Swiss Re had a specific need. The reinsurance giant wanted to replace perpetual bonds that had incorporated an any-time put feature and had been sold to fixed-income investors.
“We felt that feature was better suited to equity-linked investors,” said Daniel Bell, head of funding at Swiss Re. The cost would also be lower.
The solution was two years in the making and far from simple, requiring equity-linked, hybrid capital, derivatives and fixed-income teams working together with lawyers.
At its heart this was a US$500m six-year issue of non-dilutive convertible bonds – a structure that may not be old but that seemed to have outstayed its welcome in equity-linked, as Carrefour found when its NDCB offering could not be fully sold in March.

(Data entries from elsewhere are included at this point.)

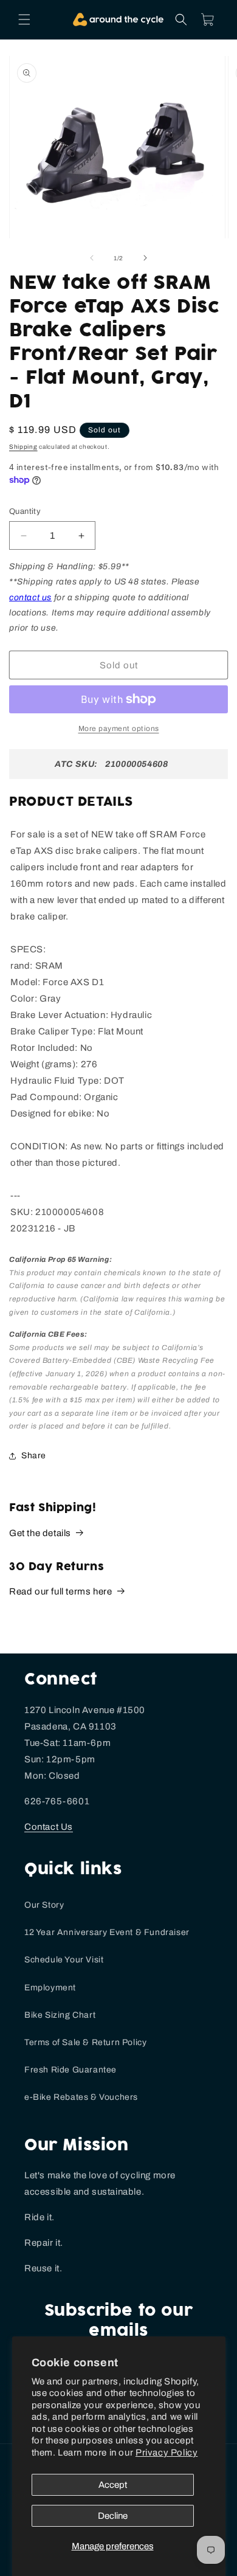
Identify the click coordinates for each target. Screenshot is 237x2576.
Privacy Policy (166, 2452)
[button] (24, 19)
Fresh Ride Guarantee (70, 2069)
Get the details (40, 1533)
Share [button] (33, 1455)
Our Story (44, 1904)
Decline (113, 2516)
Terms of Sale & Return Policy (85, 2042)
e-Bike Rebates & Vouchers (81, 2097)
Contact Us (48, 1827)
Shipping (23, 446)
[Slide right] (145, 257)
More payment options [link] (118, 728)
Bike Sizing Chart (59, 2015)
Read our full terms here (60, 1591)
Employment (50, 1987)
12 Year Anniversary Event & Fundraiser (107, 1932)
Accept (112, 2485)
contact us (30, 597)
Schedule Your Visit (63, 1959)
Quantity (25, 511)
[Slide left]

The any-time conversion right for the issuer and call option hedge provided a “market-friendly solution to cost-effective capital on tap”, said Armin Heuberger, head of EMEA equity-linked at UBS, a bookrunner alongside Bank of America Merrill Lynch, Barclays, Deutsche Bank and JP Morgan.

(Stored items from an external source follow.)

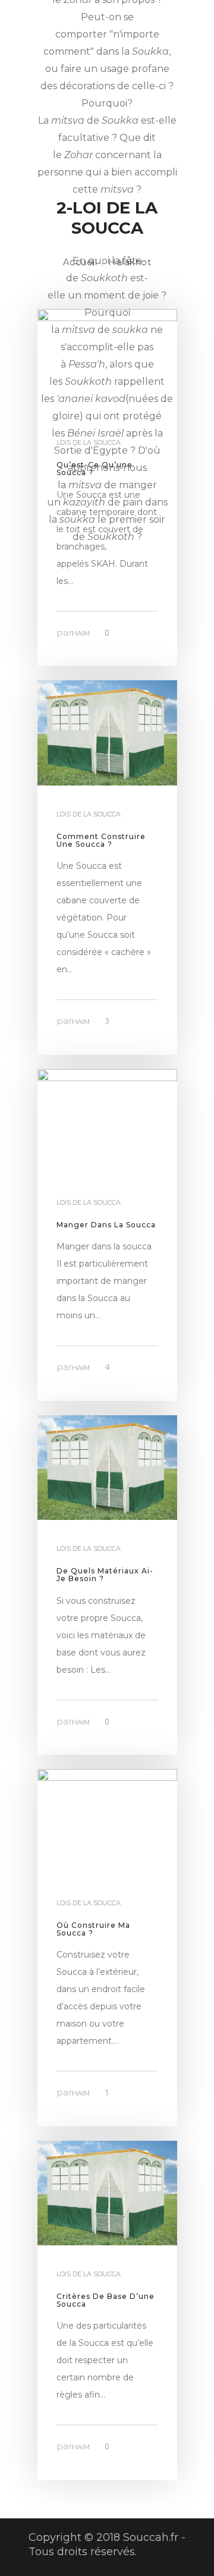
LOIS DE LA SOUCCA (88, 814)
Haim (81, 633)
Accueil (80, 262)
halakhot (129, 262)
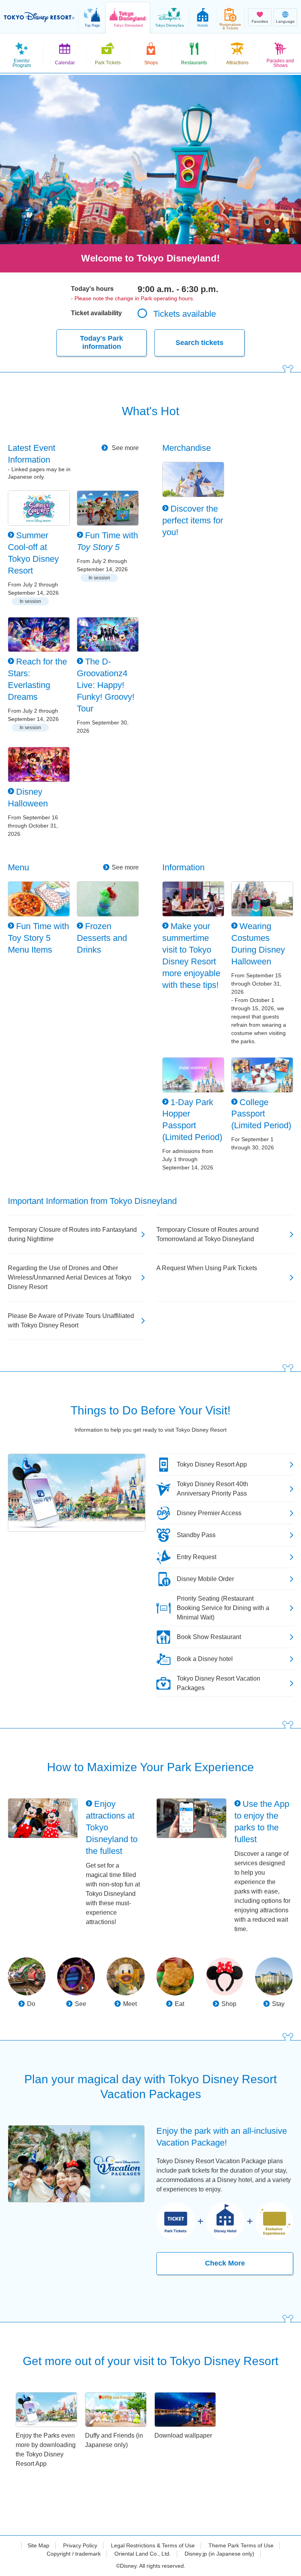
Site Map (38, 2545)
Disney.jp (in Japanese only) (219, 2554)
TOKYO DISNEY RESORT (39, 17)
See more (124, 448)
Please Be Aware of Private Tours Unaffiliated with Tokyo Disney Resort (71, 1321)
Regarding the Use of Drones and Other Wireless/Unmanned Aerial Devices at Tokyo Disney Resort (69, 1277)
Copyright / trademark (74, 2554)
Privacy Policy (80, 2545)
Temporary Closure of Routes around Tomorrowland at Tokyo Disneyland (207, 1234)
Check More (225, 2263)
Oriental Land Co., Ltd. (142, 2554)
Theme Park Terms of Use (241, 2545)
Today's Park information (101, 342)
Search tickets (199, 343)
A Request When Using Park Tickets (206, 1268)
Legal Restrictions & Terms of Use (153, 2545)
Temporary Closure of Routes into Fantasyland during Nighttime (72, 1234)
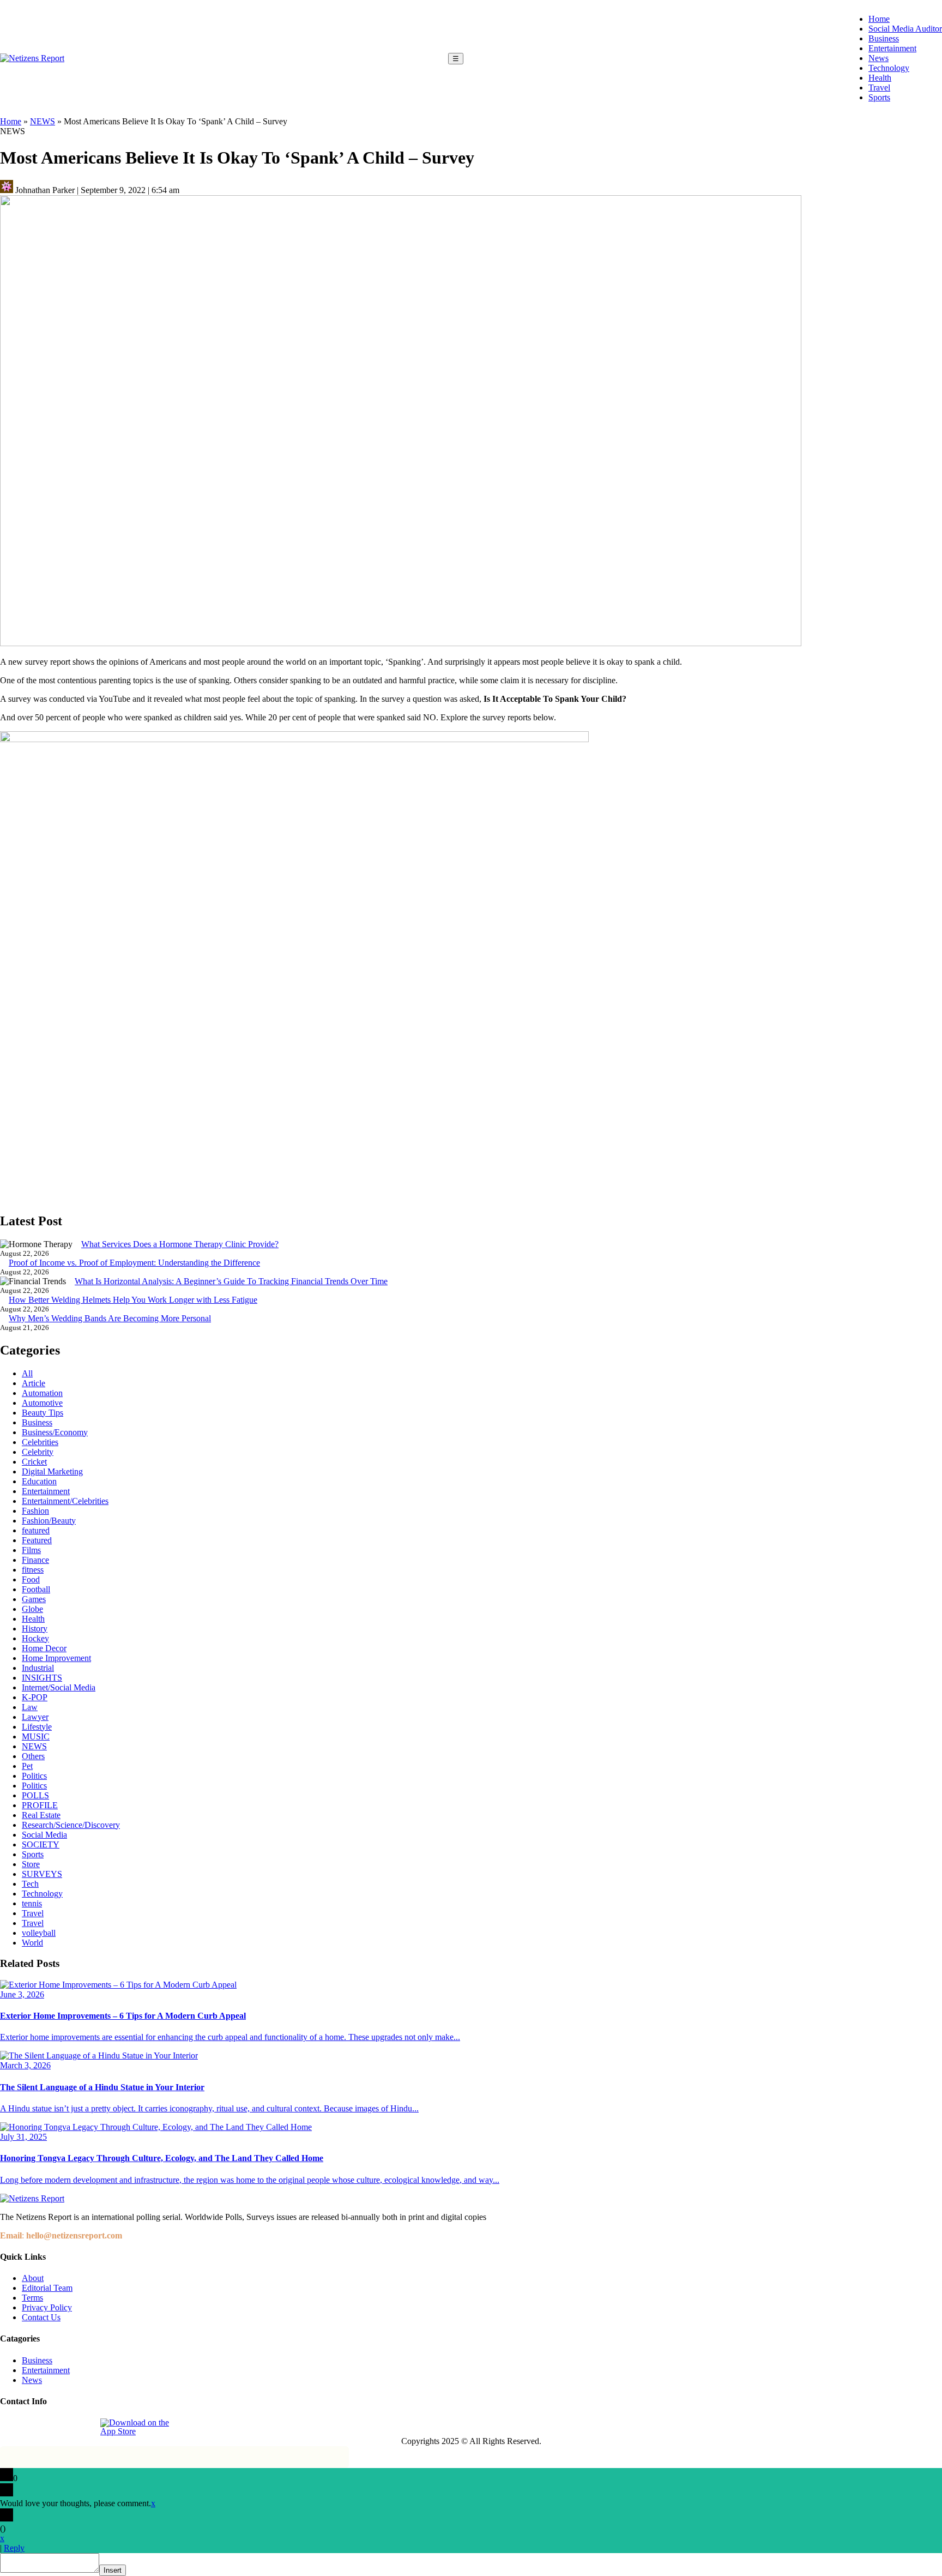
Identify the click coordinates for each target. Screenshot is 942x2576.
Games (34, 1599)
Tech (30, 1883)
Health (879, 77)
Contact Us (41, 2317)
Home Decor (44, 1648)
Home (879, 18)
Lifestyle (37, 1726)
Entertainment (892, 48)
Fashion (35, 1510)
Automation (42, 1393)
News (878, 58)
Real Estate (41, 1815)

“The structure insulates Swiss Re from unforeseen and unquantifiable risks and is dilutive only at Swiss Re’s discretion as the convert is hedged via a mirroring call option.”
If conversion takes place when the insurer’s solvency ratio is below 160% of the minimum regulatory capital requirement, then a floor price of 50% of the reference price applies. At issue, the Swiss Re solvency level was 269% of the minimum and it would take five one-in-200-year events to get close to the 160% level.
“You would need all five events to take place so quickly they can’t take another remedy,” said Xavier Lagache, head of EMEA equity-linked at Deutsche Bank.
Nonetheless, a hurricane in the US put a potential September 2017 transaction on the back-burner as it could have been interpreted as driving the deal.
In order to ensure the complexity would not limit interest to just hedge funds, bankers ran a two-day pre-sounding process, resulting in around 60% of the deal being allocated to outright investors.
The result was a 3.5% coupon, higher than would have been possible with a vanilla CB from a Single A rated company but an estimated saving of over 100bp versus selling to fixed-income investors.
It remains to be seen if the structure will be replicated, but it is another option for bankers to pitch, and shows the flexibility for structured equity to solve bespoke issues.
“The transaction is something we could look to replicate and maybe build upon,” said Bell. ”Prior to redeeming the perpetual bond in September 2017, we had two bonds with roughly US$1bn outstanding that we could convert into equity. This transaction replaced the first bond. The second bond was redeemed in September 2018. This transaction shows that we have good access to a new investor base and could therefore do more but we would not want to do too much.”